→ What this task involves: Taking the entries below, transcribe only the lines starting with the one with "Image resolution: width=313" and going on through the one with "This screenshot has width=1161, height=695.", exactly as written, without the pictures.
━━ Input material
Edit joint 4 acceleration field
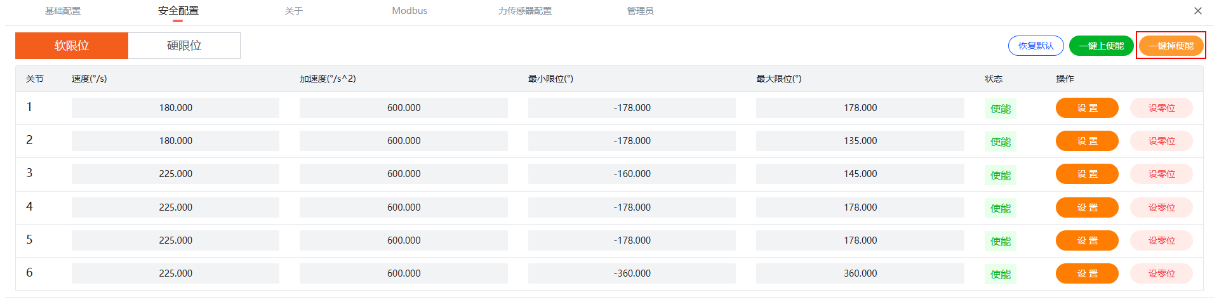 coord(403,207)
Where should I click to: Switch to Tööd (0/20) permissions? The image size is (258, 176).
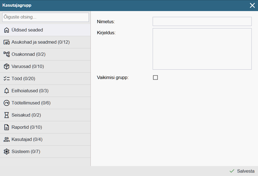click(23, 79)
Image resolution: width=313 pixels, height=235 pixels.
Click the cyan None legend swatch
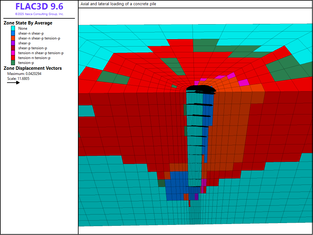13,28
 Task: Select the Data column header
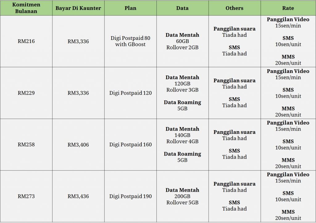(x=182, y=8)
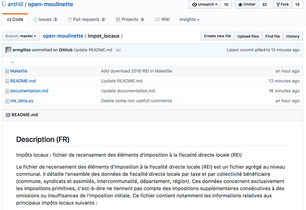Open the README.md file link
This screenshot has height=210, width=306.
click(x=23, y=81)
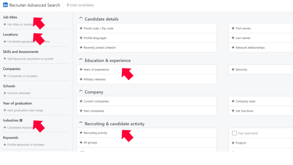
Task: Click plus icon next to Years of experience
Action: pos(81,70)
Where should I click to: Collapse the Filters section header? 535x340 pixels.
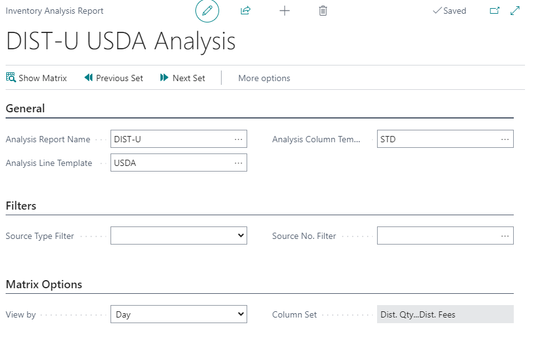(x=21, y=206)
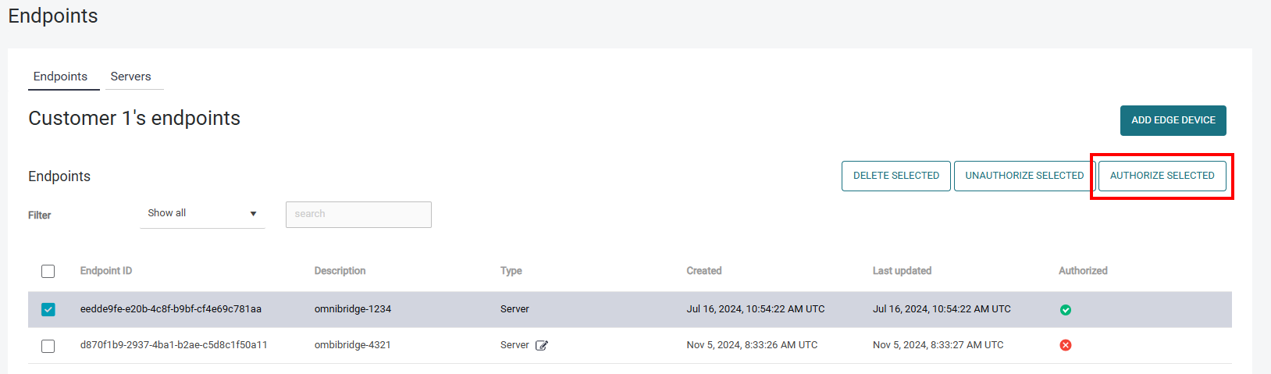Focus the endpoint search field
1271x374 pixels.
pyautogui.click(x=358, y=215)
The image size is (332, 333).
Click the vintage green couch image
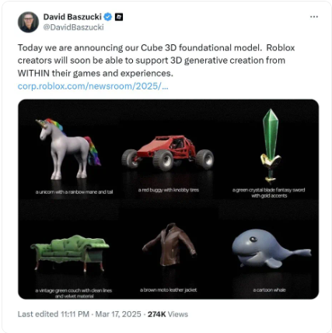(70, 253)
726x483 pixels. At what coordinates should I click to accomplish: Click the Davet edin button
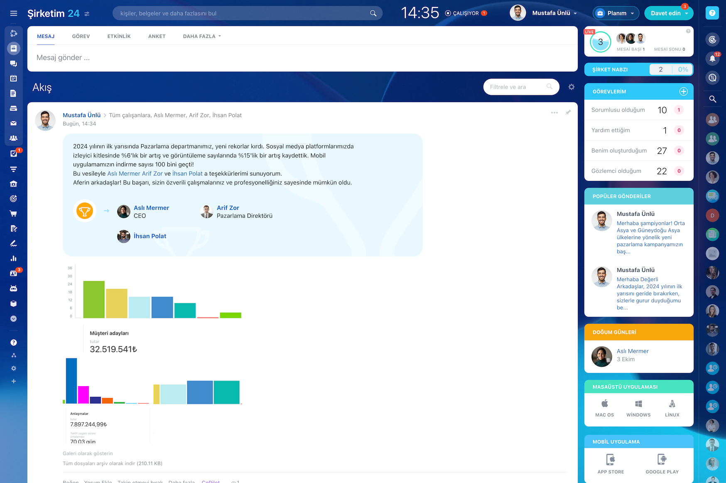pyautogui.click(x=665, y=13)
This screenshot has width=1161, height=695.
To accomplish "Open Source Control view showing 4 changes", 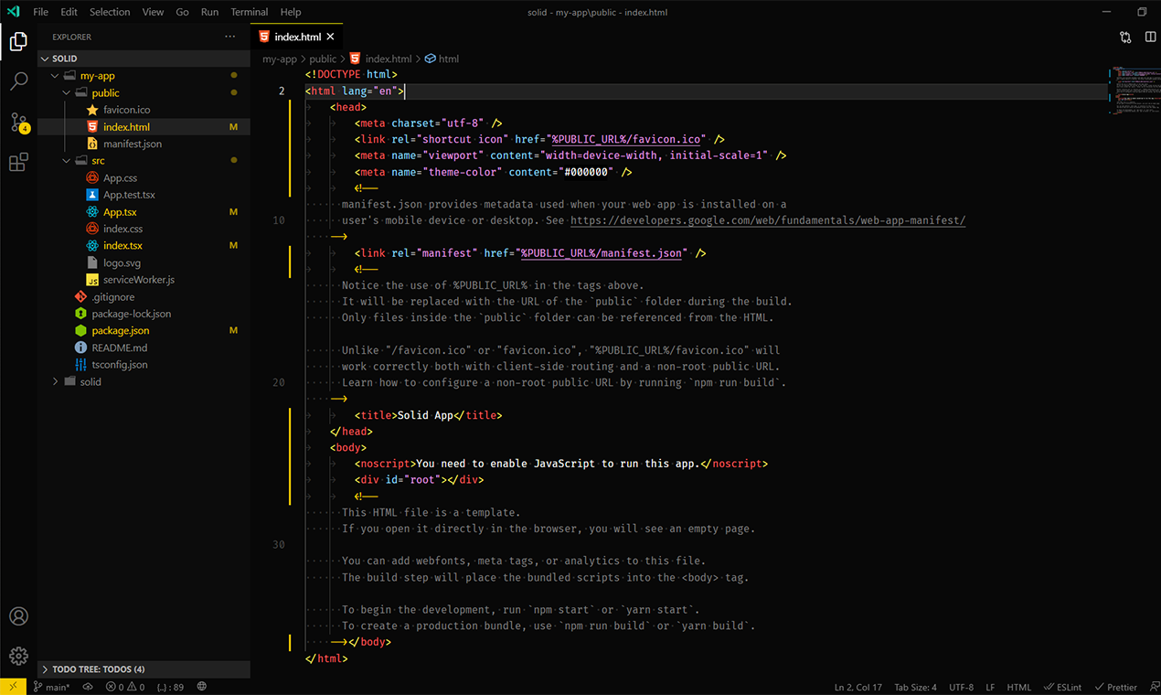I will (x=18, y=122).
━━━━
→ Answer for this exercise:
Image resolution: width=313 pixels, height=235 pixels.
Click the cyan None legend swatch
13,28
 Task: Select the Data column header
(x=182, y=8)
Open the README.md file link
This screenshot has height=210, width=306.
click(x=23, y=81)
Task: Click plus icon next to Years of experience
Action: pos(81,70)
Where should I click to: Collapse the Filters section header? 535x340 pixels.
(x=21, y=206)
Focus the endpoint search field
1271x374 pixels.
pyautogui.click(x=358, y=215)
The image size is (332, 333).
Click the vintage green couch image
(70, 253)
726x483 pixels. At what coordinates should I click to accomplish: Click the Davet edin button
pyautogui.click(x=665, y=13)
This screenshot has width=1161, height=695.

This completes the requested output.